Companies will often invest hundreds of dollars per employee to create an ergonomic work space that improves working conditions. A wooden kitchen chair doesn’t offer the same lumbar support office chairs do.
Dr. Nick Smith, a chiropractor with Elevation Spine & Wellness warns if people are not careful, bad working posture can have health consequences like neck and back pain.
“It’s going to creep up on you and by the time you feel it you’ve already done some damage to your posture and to your neck muscles,” explained Smith. “The old cliche, an ounce of prevention is worth a pound of cure, could not be more true with occupational injury.”
The first thing people want to do is designate an area in their home as their work space. Rooms with natural light that is not glaring are ideal, as poorly lit areas can contribute to eye strain and headaches.
Feet should be flat on the floor, and hips, knees and elbows should be at 90 degrees. Pillows can be used for seat and lumbar support, and a rolled up towel works for wrist resting.
The computer monitor or the laptop should have top of the screen level or just below the eye line.
“The biggest thing I do when I go to government offices is I say, ‘Hey let’s go raid the supply closet,’ and I’ll pull out reams of paper, books, boxes or foam blocks,” said Smith. “Anything that you can find, it doesn’t really matter, but you’ve got to get these things up. I recommend with laptops that people get a separate keyboard to plug in so that the screen can be raised, or plug in the laptop to a raised monitor.”

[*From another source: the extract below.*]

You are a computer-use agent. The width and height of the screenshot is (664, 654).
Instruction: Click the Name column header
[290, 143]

People should also be taking regular breaks, as sitting for long periods of time can negatively impact your health.
“We recommend people take time every 30 to 40 minutes to stand up, stretch and walk around a little bit,” said occupational therapy specialist Christel Harrison, with St. Peter’s Health . “Keep a normal routine which does mean take your 15 minute break in the morning. Do take your lunch hour away from your work area so that you’re moving around and not in one static position for any long period of time.”

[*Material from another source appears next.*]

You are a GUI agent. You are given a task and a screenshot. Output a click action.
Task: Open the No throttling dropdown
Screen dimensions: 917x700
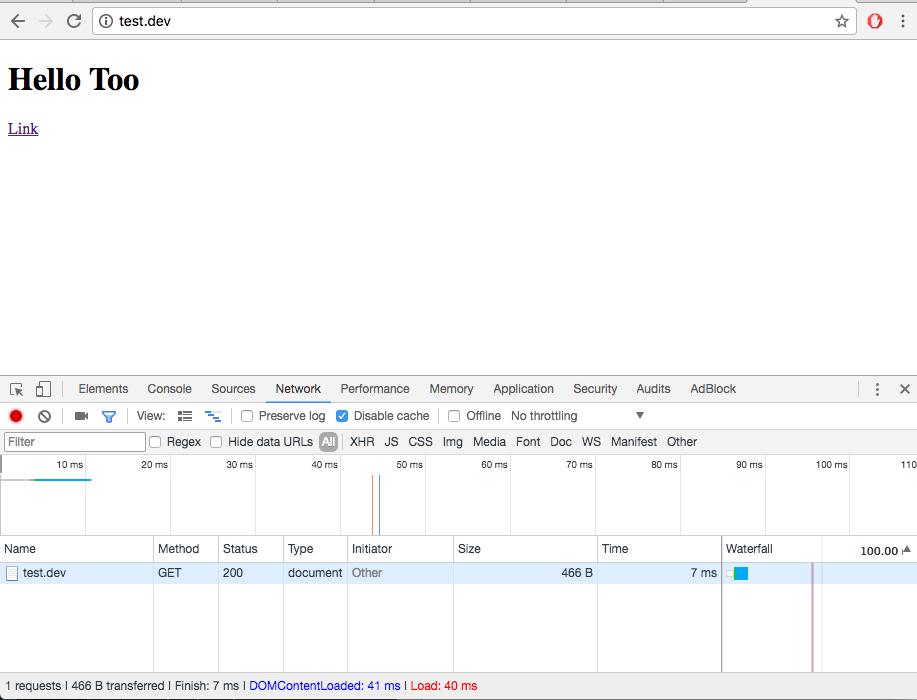click(577, 416)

Extended time in the home can lead to extra weight gain.
Food should be left in the kitchen to prevent over snacking, and people need to make sure they’re staying properly hydrated.
It’s recommended that people get at least 150 minutes of moderate intensity exercise a week.
Jumping rope, lunges, planking, jumping jacks and dancing can all be done at home.
There have also been a rise of YouTube and social media workouts being posted due to the COVID-19 stay at home order.
However, spending all day inside can also lead to vitamin D deficiency which has been linked to depression and loss of bone density.
“One of the best exercises people can do right now is walking,” said Harrison. “It’s low impact, you don’t need any equipment and we do encourage you to try walking outside. Either in your garden, backyard, around your house, up and down some stairs if you have them to help get that exercise, fresh air and sunshine.”
People who are recreating outside are asked to follow social distancing guidelines. Make sure to stay at least 6 feet apart and don’t gather in groups larger than 10 people.
Both Elevation Spine and Wellness and St. Peter’s Health Occupational therapy are still seeing patients at this time, and can assist patients over the phone to see if an in person visit is needed.